• WHAT THIS TASK INVOLVES: Where does the string "computer" occur in the records? Copy each line that holds it.

══════════

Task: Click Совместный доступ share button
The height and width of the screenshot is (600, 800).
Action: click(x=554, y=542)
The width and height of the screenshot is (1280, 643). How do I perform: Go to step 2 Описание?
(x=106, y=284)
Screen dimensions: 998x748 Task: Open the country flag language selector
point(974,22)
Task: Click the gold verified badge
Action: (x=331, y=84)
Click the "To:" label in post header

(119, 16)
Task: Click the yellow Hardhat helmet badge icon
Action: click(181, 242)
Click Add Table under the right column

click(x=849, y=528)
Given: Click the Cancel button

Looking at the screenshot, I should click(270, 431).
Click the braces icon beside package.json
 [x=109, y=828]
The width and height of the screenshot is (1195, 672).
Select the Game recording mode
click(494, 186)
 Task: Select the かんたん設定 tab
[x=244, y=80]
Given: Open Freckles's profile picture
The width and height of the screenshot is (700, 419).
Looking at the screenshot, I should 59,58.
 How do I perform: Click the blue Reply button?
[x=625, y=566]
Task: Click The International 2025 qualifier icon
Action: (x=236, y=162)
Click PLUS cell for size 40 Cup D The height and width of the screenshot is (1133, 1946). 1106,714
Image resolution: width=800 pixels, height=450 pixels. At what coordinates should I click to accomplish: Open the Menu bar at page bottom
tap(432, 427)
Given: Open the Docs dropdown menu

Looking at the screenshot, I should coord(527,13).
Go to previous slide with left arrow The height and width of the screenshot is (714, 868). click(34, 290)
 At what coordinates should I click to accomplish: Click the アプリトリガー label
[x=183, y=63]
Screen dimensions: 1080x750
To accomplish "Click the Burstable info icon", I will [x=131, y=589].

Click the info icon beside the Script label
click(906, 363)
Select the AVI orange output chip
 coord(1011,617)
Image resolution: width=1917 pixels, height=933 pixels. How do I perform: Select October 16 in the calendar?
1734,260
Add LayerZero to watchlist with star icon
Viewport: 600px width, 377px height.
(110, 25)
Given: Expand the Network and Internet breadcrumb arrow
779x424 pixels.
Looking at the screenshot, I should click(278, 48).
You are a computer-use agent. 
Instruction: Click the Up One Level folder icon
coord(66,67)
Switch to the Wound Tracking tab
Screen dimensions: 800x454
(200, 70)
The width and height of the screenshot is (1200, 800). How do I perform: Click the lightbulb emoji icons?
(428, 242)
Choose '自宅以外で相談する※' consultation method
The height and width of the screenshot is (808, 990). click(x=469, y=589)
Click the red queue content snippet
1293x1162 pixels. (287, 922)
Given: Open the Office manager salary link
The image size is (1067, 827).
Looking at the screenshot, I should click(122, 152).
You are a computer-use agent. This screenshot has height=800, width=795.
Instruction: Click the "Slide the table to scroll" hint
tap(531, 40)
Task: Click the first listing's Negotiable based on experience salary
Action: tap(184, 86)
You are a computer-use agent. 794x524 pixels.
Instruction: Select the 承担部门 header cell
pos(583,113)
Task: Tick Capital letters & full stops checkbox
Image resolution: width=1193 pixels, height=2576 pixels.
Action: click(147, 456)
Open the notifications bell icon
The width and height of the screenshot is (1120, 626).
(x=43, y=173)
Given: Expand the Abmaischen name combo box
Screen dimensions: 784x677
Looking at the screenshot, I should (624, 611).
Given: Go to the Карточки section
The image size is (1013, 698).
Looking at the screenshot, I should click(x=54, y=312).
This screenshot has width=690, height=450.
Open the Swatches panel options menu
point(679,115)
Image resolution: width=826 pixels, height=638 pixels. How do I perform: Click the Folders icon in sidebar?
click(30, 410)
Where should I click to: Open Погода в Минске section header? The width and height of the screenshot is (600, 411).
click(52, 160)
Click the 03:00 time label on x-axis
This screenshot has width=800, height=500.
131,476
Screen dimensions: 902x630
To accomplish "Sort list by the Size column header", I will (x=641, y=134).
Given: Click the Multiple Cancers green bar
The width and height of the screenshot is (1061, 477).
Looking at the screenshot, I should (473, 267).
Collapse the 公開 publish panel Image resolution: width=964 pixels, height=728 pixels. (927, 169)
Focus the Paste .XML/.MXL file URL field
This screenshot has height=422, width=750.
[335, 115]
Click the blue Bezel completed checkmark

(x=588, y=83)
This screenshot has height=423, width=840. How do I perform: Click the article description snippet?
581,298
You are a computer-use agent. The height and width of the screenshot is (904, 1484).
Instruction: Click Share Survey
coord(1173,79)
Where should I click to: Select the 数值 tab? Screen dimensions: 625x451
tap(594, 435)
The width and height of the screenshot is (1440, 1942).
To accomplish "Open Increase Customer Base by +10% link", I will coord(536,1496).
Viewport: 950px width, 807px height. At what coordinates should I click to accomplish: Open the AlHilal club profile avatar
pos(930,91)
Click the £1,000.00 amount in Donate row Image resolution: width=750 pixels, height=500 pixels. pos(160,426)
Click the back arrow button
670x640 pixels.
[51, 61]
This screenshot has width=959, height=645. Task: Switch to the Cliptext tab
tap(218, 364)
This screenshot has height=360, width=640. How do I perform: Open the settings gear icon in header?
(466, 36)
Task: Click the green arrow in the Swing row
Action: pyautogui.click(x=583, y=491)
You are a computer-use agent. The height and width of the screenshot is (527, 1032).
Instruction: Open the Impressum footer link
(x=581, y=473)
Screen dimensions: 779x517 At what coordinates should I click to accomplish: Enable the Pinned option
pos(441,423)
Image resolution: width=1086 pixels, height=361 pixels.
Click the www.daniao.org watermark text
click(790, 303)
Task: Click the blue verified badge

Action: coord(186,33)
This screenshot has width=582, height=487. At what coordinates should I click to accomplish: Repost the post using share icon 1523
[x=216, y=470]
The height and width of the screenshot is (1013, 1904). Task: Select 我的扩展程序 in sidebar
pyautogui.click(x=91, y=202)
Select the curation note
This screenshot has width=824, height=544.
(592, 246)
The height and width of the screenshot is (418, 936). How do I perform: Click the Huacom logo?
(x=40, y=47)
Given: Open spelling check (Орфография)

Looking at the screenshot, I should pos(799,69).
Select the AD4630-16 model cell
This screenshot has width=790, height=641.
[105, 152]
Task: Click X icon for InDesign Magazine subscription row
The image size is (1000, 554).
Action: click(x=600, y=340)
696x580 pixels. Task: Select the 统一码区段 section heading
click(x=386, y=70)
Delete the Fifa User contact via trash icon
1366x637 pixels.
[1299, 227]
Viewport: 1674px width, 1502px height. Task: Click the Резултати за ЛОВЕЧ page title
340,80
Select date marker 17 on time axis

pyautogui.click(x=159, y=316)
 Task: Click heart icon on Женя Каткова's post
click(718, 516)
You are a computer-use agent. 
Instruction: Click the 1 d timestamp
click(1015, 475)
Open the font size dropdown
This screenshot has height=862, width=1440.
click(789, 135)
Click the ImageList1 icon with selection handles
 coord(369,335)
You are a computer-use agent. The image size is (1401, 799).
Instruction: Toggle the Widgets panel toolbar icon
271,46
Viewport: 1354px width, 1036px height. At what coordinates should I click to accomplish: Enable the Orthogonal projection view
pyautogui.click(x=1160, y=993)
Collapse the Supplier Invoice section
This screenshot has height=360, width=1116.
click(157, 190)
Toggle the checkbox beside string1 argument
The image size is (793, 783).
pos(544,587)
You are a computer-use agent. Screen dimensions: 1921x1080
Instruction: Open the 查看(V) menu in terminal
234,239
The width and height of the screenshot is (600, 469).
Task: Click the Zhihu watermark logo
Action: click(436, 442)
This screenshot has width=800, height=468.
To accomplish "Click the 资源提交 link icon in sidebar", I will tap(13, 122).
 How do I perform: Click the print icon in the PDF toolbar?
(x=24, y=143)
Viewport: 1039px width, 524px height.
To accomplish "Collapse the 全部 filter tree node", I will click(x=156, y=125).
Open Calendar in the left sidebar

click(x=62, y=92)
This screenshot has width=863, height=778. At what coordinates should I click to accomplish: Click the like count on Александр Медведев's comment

══════════

• OUTPUT FOR THIS TASK:
You are a computer-use agent. 
You are a computer-use agent. This screenshot has height=800, width=795.
You are a computer-use agent. 794x524 pixels.
You are a computer-use agent. The height and width of the screenshot is (904, 1484).
You are a computer-use agent. The height and width of the screenshot is (527, 1032).
You are a computer-use agent. 
You are a computer-use agent. The image size is (1401, 799).
You are a computer-use agent. Screen dimensions: 1921x1080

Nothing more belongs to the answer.